[Text excerpt]
--- Begin ---
Asymptotes of an implicit function?

[lavoisier]

Hi everyone,
I've been working on a problem for some time and I seem to be able to solve only half of it.
I wonder if anyone can help me with it.

I want to calculate the right asymptote of a function F(t), i.e. a line p = m t + b such that F(t) approaches it for t$\rightarrow \infty$.

This would be pretty straightforward if I had an explicit definition p = F(t).
I don't.
What I have is a differential equation for another function G(t):

$- \frac{dG(t)}{dt} = \frac{a + Q G(t) + c - \sqrt{(a + Q G(t) + c)^{2} - 4 Q G(t) c}}{2 V}$

where F(t) = Ln(G(t))
and a, Q, c and V are positive real constants.
The d.e. doesn't seem to be (easily) solvable.
So I tried another approach: leaving the function implicit.
--- End ---
[Given task 1] Please output the part of the asymptote thread starting at "I want to calculate" and ending at "be (easily) solvable.", copied word for word.

[Records to process]
--- Begin ---
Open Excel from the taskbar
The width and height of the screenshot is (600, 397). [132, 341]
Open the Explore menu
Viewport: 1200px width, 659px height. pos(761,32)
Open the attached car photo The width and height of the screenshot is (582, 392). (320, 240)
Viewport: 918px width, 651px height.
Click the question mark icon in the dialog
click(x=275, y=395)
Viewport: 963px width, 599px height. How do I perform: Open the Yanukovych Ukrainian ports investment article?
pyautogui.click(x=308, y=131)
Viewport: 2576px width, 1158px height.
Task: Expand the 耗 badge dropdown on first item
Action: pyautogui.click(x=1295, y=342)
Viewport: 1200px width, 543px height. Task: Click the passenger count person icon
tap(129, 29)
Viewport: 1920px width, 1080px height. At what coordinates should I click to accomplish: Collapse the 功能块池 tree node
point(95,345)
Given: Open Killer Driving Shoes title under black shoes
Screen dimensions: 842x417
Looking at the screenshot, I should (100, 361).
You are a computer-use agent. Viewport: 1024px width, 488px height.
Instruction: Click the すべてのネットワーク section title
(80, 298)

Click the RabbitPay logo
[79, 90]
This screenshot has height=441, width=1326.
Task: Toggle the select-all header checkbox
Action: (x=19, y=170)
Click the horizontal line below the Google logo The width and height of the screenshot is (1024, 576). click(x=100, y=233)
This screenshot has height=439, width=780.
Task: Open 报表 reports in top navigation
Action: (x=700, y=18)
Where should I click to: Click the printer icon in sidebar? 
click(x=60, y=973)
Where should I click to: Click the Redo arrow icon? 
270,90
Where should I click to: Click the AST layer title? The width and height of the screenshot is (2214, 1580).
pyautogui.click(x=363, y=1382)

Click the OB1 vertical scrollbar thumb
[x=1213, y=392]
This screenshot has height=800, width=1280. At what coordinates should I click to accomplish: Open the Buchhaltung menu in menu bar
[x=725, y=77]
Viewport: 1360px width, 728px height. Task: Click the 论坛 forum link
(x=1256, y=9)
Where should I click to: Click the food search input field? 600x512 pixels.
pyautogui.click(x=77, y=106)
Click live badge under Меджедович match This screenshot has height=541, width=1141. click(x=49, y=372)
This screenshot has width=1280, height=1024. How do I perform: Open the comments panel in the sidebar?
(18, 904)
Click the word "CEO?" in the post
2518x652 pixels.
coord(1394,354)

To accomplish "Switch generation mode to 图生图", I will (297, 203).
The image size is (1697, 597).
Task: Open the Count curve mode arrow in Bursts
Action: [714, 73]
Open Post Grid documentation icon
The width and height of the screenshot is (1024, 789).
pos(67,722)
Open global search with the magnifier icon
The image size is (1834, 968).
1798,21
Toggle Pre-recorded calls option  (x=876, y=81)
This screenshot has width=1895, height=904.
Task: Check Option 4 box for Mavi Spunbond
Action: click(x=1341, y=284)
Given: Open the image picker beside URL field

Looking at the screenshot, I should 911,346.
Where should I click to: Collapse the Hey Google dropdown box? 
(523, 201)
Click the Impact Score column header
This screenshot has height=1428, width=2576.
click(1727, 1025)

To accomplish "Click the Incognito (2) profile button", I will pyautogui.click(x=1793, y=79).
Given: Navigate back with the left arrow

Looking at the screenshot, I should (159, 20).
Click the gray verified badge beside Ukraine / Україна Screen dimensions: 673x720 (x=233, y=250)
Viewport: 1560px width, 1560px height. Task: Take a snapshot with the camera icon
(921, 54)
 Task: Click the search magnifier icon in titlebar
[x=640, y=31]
--- End ---
[Given task 2] Give the listing lines as a numbered list, starting at the line that contains "This screenshot has width=1280, height=1024." and ending at the last line of the listing, and leave out blank lines.

[Full response 1]
I want to calculate the right asymptote of a function F(t), i.e. a line p = m t + b such that F(t) approaches it for t$\rightarrow \infty$.

This would be pretty straightforward if I had an explicit definition p = F(t).
I don't.
What I have is a differential equation for another function G(t):

$- \frac{dG(t)}{dt} = \frac{a + Q G(t) + c - \sqrt{(a + Q G(t) + c)^{2} - 4 Q G(t) c}}{2 V}$

where F(t) = Ln(G(t))
and a, Q, c and V are positive real constants.
The d.e. doesn't seem to be (easily) solvable.

[Full response 2]
1. This screenshot has width=1280, height=1024. How do I perform: Open the comments panel in the sidebar?
2. (18, 904)
3. Click the word "CEO?" in the post
4. 2518x652 pixels.
5. coord(1394,354)
6. To accomplish "Switch generation mode to 图生图", I will (297, 203).
7. The image size is (1697, 597).
8. Task: Open the Count curve mode arrow in Bursts
9. Action: [714, 73]
10. Open Post Grid documentation icon
11. The width and height of the screenshot is (1024, 789).
12. pos(67,722)
13. Open global search with the magnifier icon
14. The image size is (1834, 968).
15. 1798,21
16. Toggle Pre-recorded calls option  (x=876, y=81)
17. This screenshot has width=1895, height=904.
18. Task: Check Option 4 box for Mavi Spunbond
19. Action: click(x=1341, y=284)
20. Given: Open the image picker beside URL field
21. Looking at the screenshot, I should 911,346.
22. Where should I click to: Collapse the Hey Google dropdown box? 
23. (523, 201)
24. Click the Impact Score column header
25. This screenshot has height=1428, width=2576.
26. click(1727, 1025)
27. To accomplish "Click the Incognito (2) profile button", I will pyautogui.click(x=1793, y=79).
28. Given: Navigate back with the left arrow
29. Looking at the screenshot, I should (159, 20).
30. Click the gray verified badge beside Ukraine / Україна Screen dimensions: 673x720 (x=233, y=250)
31. Viewport: 1560px width, 1560px height. Task: Take a snapshot with the camera icon
32. (921, 54)
33.  Task: Click the search magnifier icon in titlebar
34. [x=640, y=31]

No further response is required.